There’s various versions of Pineapple Fried Rice around, but I think the best is Thai. The sweet, juicy pieces of pineapple goes so well with the savoury flavoured jasmine rice! Terrific side dish for tropical dishes, summer BBQ’s and of course, with all things Thai.
Pineapple Fried Rice
Pineapple Fried Rice is of Thai origin, though there’s iterations of it all around the world. While some recipes use little more than a dash of soy sauce, this is a recipe that stays true to the Thai way and will evoke memories of warm balmy evenings in Thailand, eating at beach shack diners with your toes squidging in the sand, sipping on fruit cocktails.
Or – at rickety tables at your cheerful local Thai restaurant. 😂
This is the rice dish that was spied on the side of the Honey Soy Chicken recipe I shared on Monday. Noticed and requested by a number of readers!
Here is the photo in question:
And here’s a nice close up of the pineapple rice so you can see it in all its glory! Fluffy grains of jasmine rice, colourful veggies, sweet juicy pieces of pineapple all tossed in a savoury, slightly sweet Thai fried rice sauce.

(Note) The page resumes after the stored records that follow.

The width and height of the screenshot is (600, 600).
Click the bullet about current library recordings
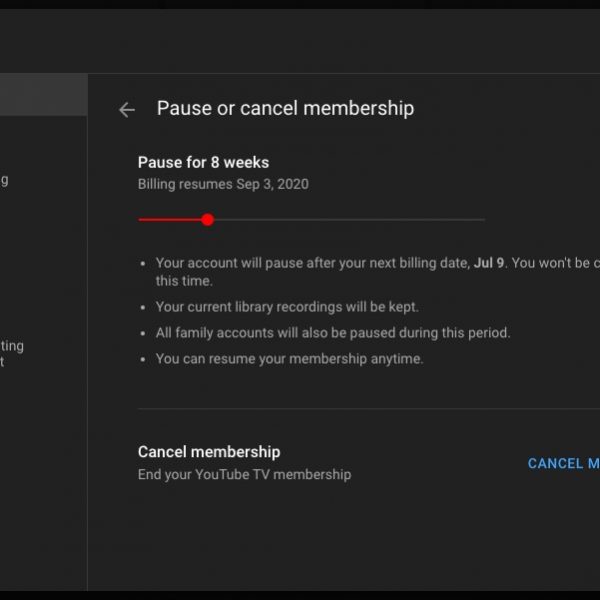pyautogui.click(x=287, y=307)
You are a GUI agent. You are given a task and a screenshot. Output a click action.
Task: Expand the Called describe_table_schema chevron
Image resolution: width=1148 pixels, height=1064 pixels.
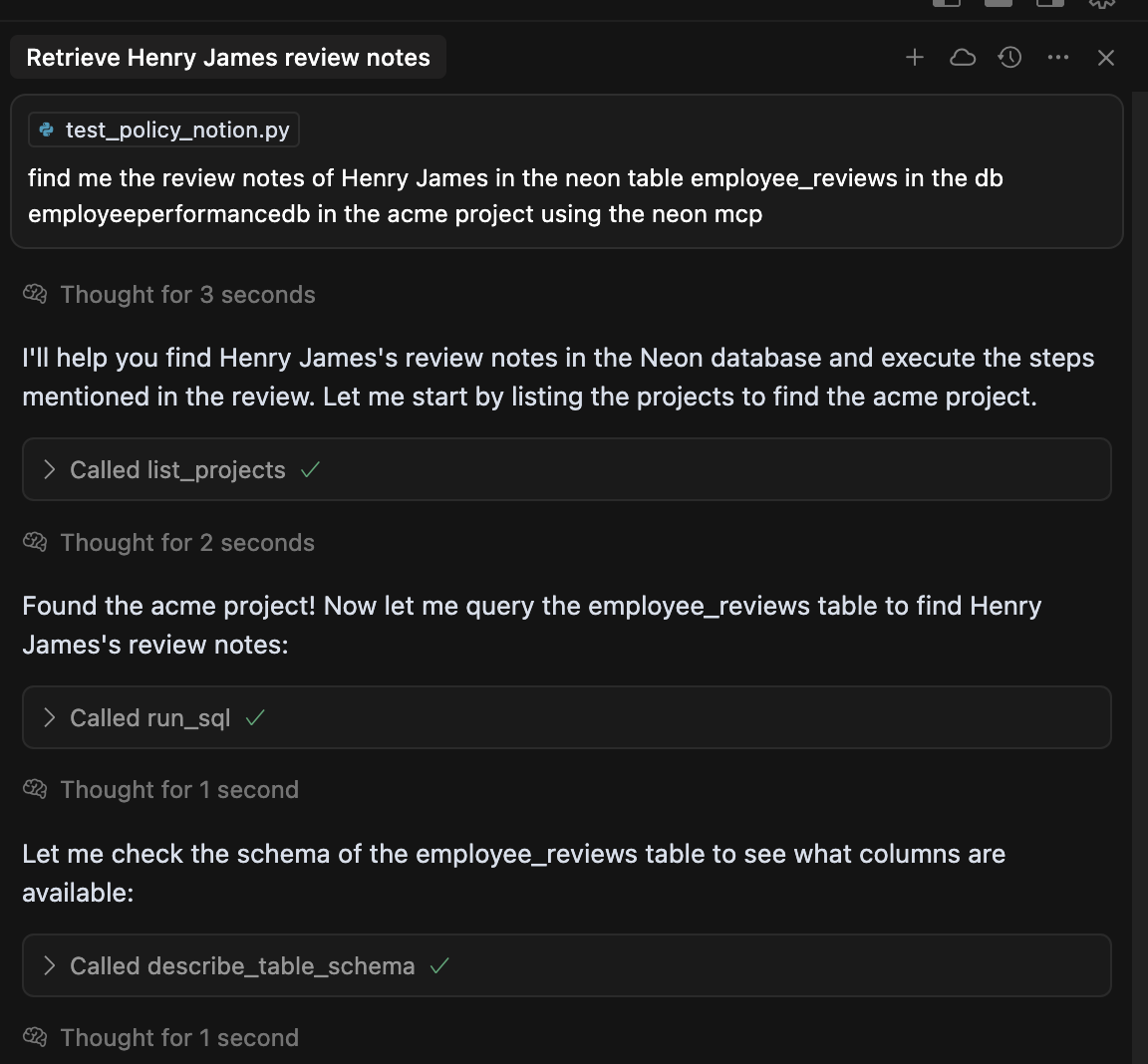click(49, 965)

What goes in Pineapple Fried Rice
Here’s what you need to make Pineapple Fried Rice – the Thai way (the best way!). While it is of course best to make this with fresh pineapple when they’re ripe and at their prime, canned is perfectly acceptable (and a heck of a lot faster to prep!).
3 Thai Sauce Options
The right sauce is key to making a really tasty pineapple fried rice and this recipe offers 3 options, all of which are very tasty:
-
Fish sauce + oyster sauce – truly authentic Thai, terrific caramelisation / depth of flavour. In fact, purists say it’s “illegal” to use soy sauce in Thai cooking. That if you do, it’s Chinese food not Thai!
-
Soy sauce + oyster sauce – typically thought of as Thai homestyle.
-
Soy sauce + Maggi seasoning* – commonly used by Thai restaurants outside of Thailand
* Thai Seasoning Sauce is a sauce with more flavour than soy sauce. Gold Mountain is the most common one in Australia. It is available in Asian stores and some grocery stores, and costs around $2 for a large bottle.
Feel free to use any cookable vegetables you want. I like using colourful veggies – on theme with this tropical dish!
How to make Pineapple Fried Rice
It’s nice and quick to make – everything is just fried up in a skillet or wok. Use a large one so you can toss enthusiastically because that’s the key to reducing the sauce down and making it almost “caramelise” the rice grains which = flavour!
What to serve it with
This is a Thai side dish, so obviously Thai foods are no–brainer companions! Thai Cashew Chicken Stir Fry or Thai Satay would be fantastic. If curry is on the brain, I have the favourites covered! Pick from Yellow, Red, Green or Massaman Curries. Meanwhile for a fresh contrast, a Green Papaya Salad is perfect.
Or even just Asian foods!! Still it would be criminal to limit our imaginations to just these cuisines. In fact, as mentioned above, this is the very side that was depicted in Monday’s grilled Honey Soy Chicken which, despite having soy sauce in it, is the only Asian thing about it.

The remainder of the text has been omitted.